## PROBLEM DETAILS
Please read the records below and return each line holding the string "Given".

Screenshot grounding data
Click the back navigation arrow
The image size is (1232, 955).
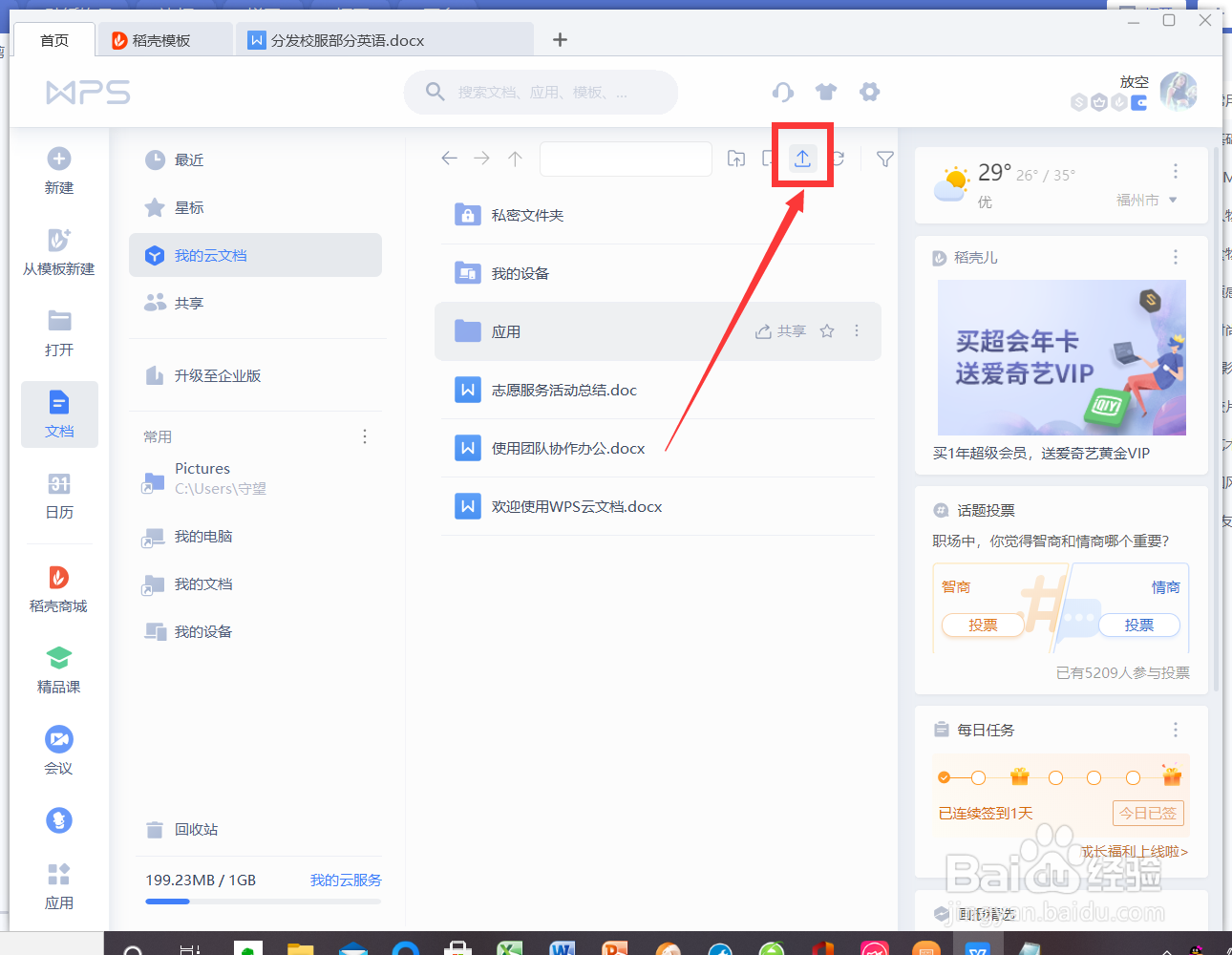[449, 159]
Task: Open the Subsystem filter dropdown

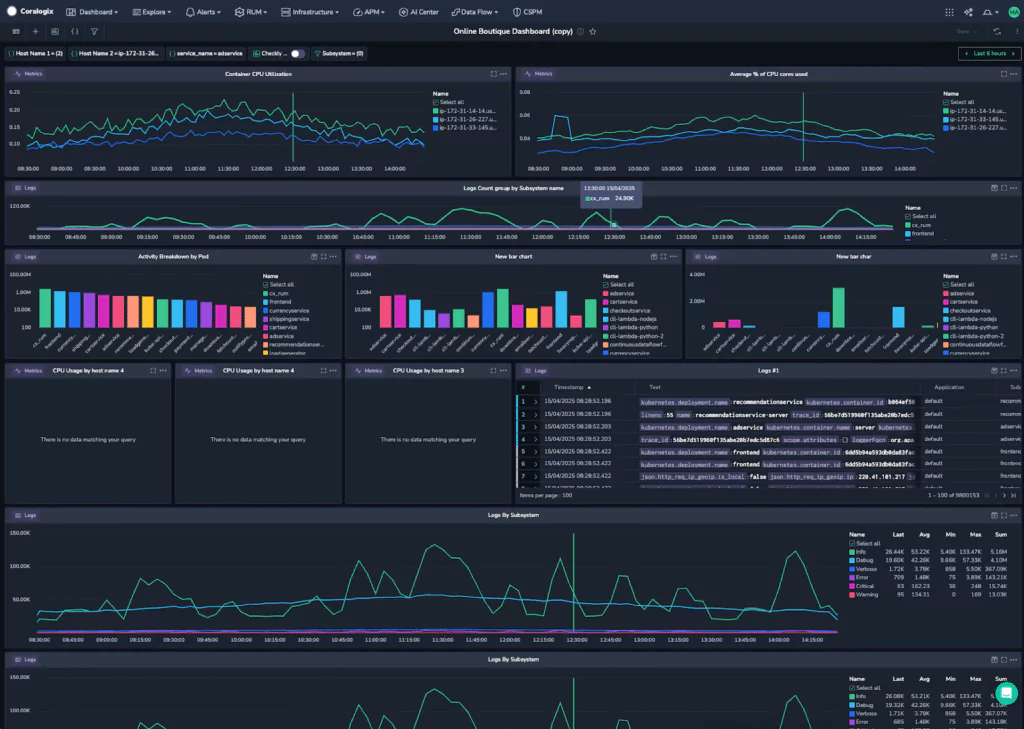Action: click(339, 53)
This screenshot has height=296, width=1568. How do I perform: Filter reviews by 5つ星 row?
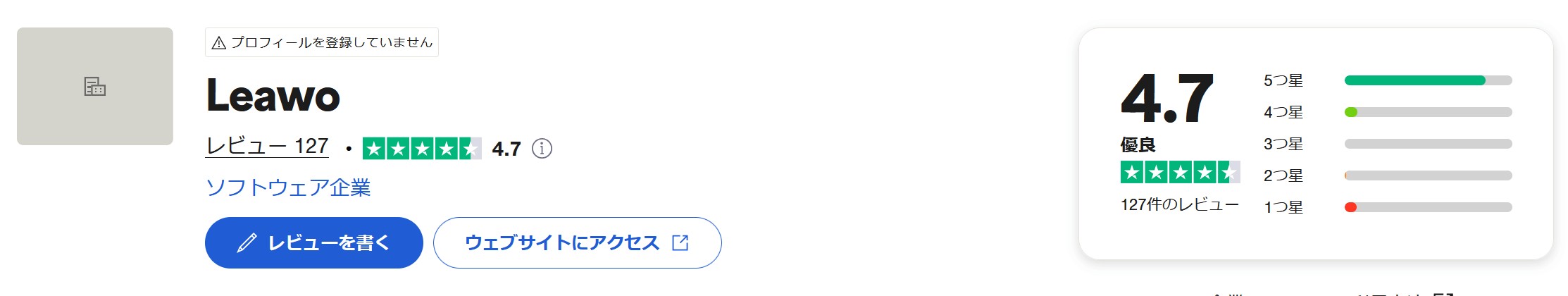(x=1388, y=80)
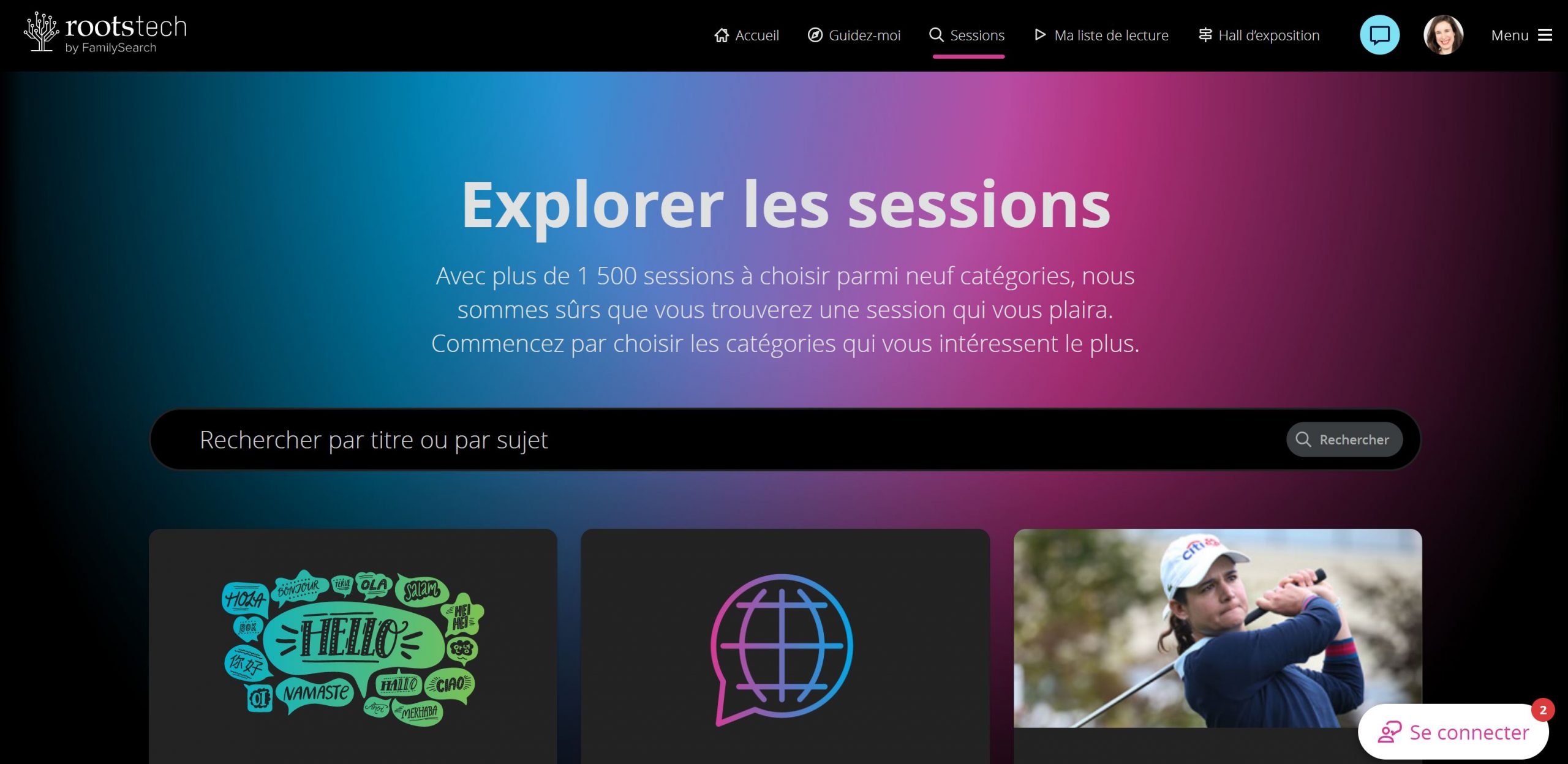Screen dimensions: 1568x764
Task: Expand the Menu hamburger icon
Action: (x=1545, y=36)
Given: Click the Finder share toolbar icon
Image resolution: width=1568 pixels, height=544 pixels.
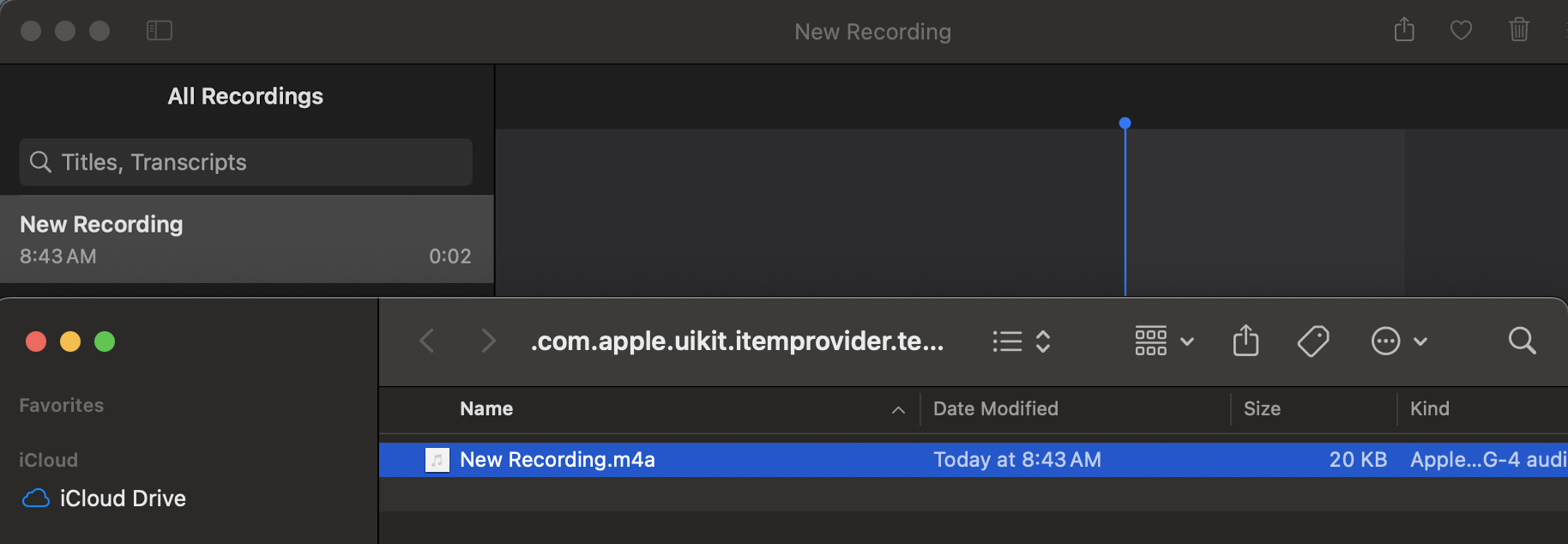Looking at the screenshot, I should (1245, 342).
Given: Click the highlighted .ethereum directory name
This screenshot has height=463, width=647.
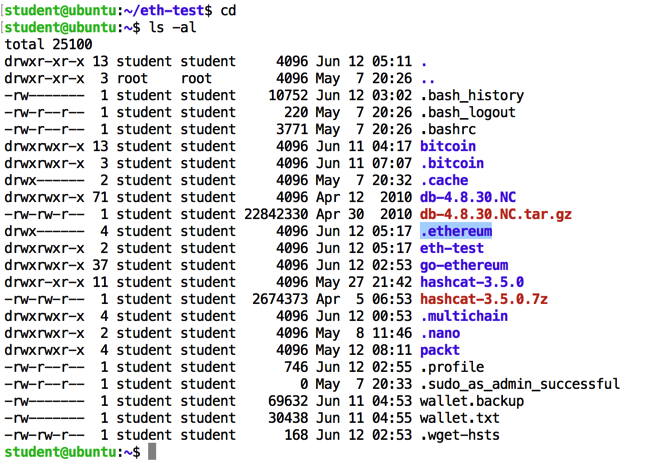Looking at the screenshot, I should coord(456,231).

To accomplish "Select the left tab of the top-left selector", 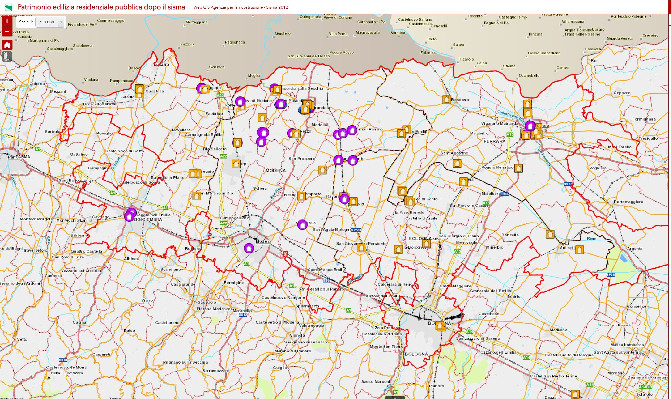I will pos(26,22).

## ANSWER SPACE
Given: Click the Finder share toolbar icon
Given: Click the highlighted .ethereum directory name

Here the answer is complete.